GHK-Cu arm: nanomolar concentrations in cell-culture studies; topical formulations in clinical cosmetic trials. The 2015 review reports active concentrations in the range of 1-10 nM for transcriptomic effects in fibroblasts [4].
KPV arm: 10 nM in cell culture for NF-kappaB inhibition assays; 100 micromolar in drinking water in murine colitis models. PepT1 substrate Km approximately 160 micromolar [3].
KLOW peptide dosage and frequency: the pharmacokinetic mismatch
The four peptides in KLOW have markedly different elimination half-lives — and this difference has direct implications for interpreting any dose schedule.
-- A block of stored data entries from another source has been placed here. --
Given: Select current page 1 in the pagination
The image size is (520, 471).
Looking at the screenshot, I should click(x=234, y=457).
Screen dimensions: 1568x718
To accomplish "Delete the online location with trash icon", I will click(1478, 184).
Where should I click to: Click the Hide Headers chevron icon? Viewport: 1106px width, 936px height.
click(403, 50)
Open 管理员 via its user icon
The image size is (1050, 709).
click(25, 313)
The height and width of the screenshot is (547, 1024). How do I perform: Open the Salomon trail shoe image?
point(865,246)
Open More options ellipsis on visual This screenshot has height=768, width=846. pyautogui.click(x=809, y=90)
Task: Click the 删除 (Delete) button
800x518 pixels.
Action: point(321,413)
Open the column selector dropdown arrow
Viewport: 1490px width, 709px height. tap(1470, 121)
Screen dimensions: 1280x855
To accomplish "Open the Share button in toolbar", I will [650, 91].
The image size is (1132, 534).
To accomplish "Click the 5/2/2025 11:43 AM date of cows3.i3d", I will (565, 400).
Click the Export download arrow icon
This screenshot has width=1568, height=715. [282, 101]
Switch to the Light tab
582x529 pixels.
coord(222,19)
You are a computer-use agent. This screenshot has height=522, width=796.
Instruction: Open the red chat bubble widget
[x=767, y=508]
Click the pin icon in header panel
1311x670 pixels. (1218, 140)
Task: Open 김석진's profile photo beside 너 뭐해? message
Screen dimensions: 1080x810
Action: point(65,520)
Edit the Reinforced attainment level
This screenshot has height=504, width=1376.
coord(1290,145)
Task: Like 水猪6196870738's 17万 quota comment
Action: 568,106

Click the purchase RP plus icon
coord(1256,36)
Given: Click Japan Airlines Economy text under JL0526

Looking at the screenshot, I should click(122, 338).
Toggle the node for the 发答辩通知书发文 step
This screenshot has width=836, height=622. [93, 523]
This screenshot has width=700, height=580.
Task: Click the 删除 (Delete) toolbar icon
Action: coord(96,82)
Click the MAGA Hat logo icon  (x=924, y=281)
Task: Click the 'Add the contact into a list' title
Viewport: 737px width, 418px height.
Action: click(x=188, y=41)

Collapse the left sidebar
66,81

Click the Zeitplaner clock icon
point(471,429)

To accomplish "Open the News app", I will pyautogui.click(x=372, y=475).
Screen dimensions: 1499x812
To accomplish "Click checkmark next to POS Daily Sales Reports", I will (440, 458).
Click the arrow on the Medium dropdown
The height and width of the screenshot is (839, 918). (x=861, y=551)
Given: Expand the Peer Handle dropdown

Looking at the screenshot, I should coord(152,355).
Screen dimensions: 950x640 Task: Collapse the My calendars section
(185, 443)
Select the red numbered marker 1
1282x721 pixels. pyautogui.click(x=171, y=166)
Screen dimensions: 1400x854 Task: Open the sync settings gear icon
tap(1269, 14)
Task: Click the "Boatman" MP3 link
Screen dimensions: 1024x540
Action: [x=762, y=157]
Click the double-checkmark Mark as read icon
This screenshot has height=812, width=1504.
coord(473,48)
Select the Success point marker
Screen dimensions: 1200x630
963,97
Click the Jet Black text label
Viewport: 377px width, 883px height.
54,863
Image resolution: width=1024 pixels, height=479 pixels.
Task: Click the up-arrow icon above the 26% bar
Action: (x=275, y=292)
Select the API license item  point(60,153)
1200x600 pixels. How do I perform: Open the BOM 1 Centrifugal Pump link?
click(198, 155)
Molecular-weight gradient: the two tripeptides — KPV (342.44 Da) and GHK-Cu (402.92 Da) — are small enough to be filtered, metabolized, and cleared substantially faster than BPC-157 (1419.53 Da). BPC-157 has a short half-life in formal pharmacokinetic study (under approximately 30 minutes in plasma) [10], but it is longer-lived than the tripeptides, whose clearance has not been formally characterized for the blend setting.
TB-500 fragment vs. native thymosin beta-4: the fragment (889.02 Da) likely behaves pharmacokinetically differently from the 43-amino-acid native protein from which most wound-healing PK data derive.
The practical consequence: a single reconstituted vial, administered at one time point, cannot maintain all four components at matched tissue exposures simultaneously. By the time BPC-157 has distributed to its relevant tissue targets, the tripeptides may already be substantially cleared. This is a structural limitation of any co-formulated blend with components of such different molecular weights — not a criticism of the individual peptides, but an honest architectural constraint that dose-schedule assumptions must account for [10].
No human dosing study has examined KLOW peptide dosage and frequency in any species. No animal combination study has optimized a dose schedule.
Routes studied in component literature
Across the single-component research, multiple administration routes appear. The component literature covers:
- Subcutaneous injection — the primary route in research-handling contexts for most components
- Intraperitoneal injection — rodent model standard for BPC-157 and thymosin beta-4 / TB-500
- Topical application — GHK-Cu (extensive cosmetic and wound-healing data); thymosin beta-4 (wound studies) [1][4]
- Oral / targeted delivery — KPV via drinking water in murine colitis models, with PepT1-mediated gut uptake [3]; BPC-157 has gastric-cytoprotective data via oral route in rodents
- Intra-articular injection — BPC-157 in the retrospective knee-pain case series [8]
- Intravenous infusion — BPC-157 in the 2025 IV safety pilot [6]
No route has been validated for the full four-peptide blend in any controlled study.